December 6, 2009: Increased pressure on, and investigation of, Iran and North Korea, to get the two nations to halt their nuclear weapons development programs, has uncovered a huge arms smuggling operation between the two countries. Basically, cash strapped North Korea has become a major supplier of cheap weapons to Iran. Weapons manufacturing is one of the major economic activities in North Korea. But there are several sets of international sanctions on Iran and North Korea that restrict the export and import of weapons. North Korea gets around this by using considerable deception to ship the goods to Iran. This usually involves loading the weapons into standard shipping containers, and labeling those containers as carrying something less threatening (farm machinery, or other industrial materials). Then the containers are sent by ship or rail, to Chinese ports (to via Russia, to Russian ports) where bribes are paid to get the containers shifted to another ship, with some new paperwork, and the delivery is made to Iran, or another country (for another switch, if it's believed the Americans are watching from space, or via local agents.)

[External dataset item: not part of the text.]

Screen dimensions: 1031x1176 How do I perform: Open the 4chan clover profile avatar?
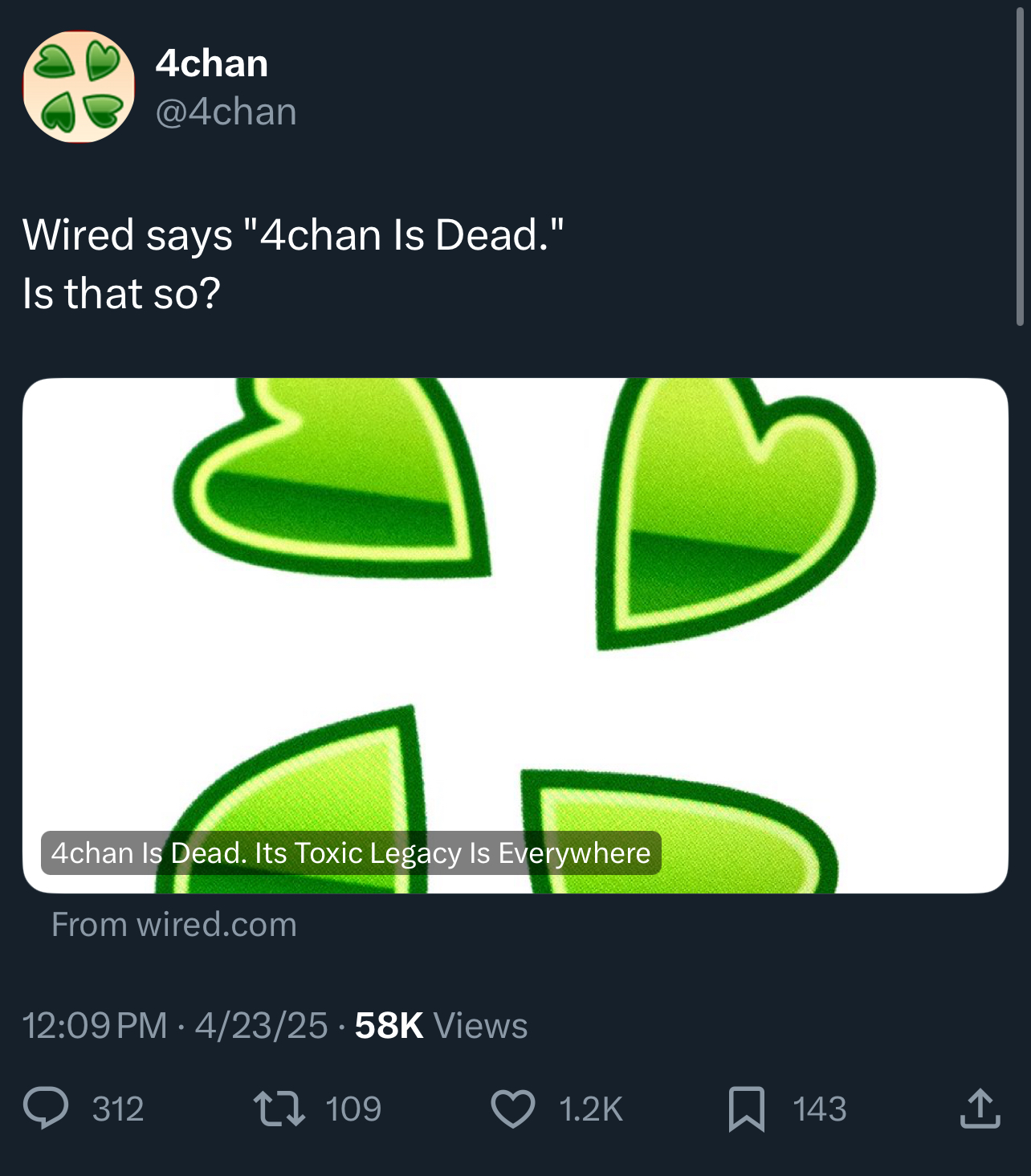(79, 87)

Iran has been buying ballistic missiles, and components, from North Korea for over two decades. The prices are good, and the missiles are reliable. North Korea has taken the basic Russian SCUD missile (which was developed, with the help of captured German scientists, from the German World War II V-2 ballistic missile) and improved it as the longer range (1,300 kilometers) Nodong missile. The basic SCUD design was also enhanced to produce longer range (up to 600 kilometers) SCUDs. All of these have been sold to foreign buyers like Yemen, Iran and Pakistan. The only big problem the North Koreans have these days is making deliveries.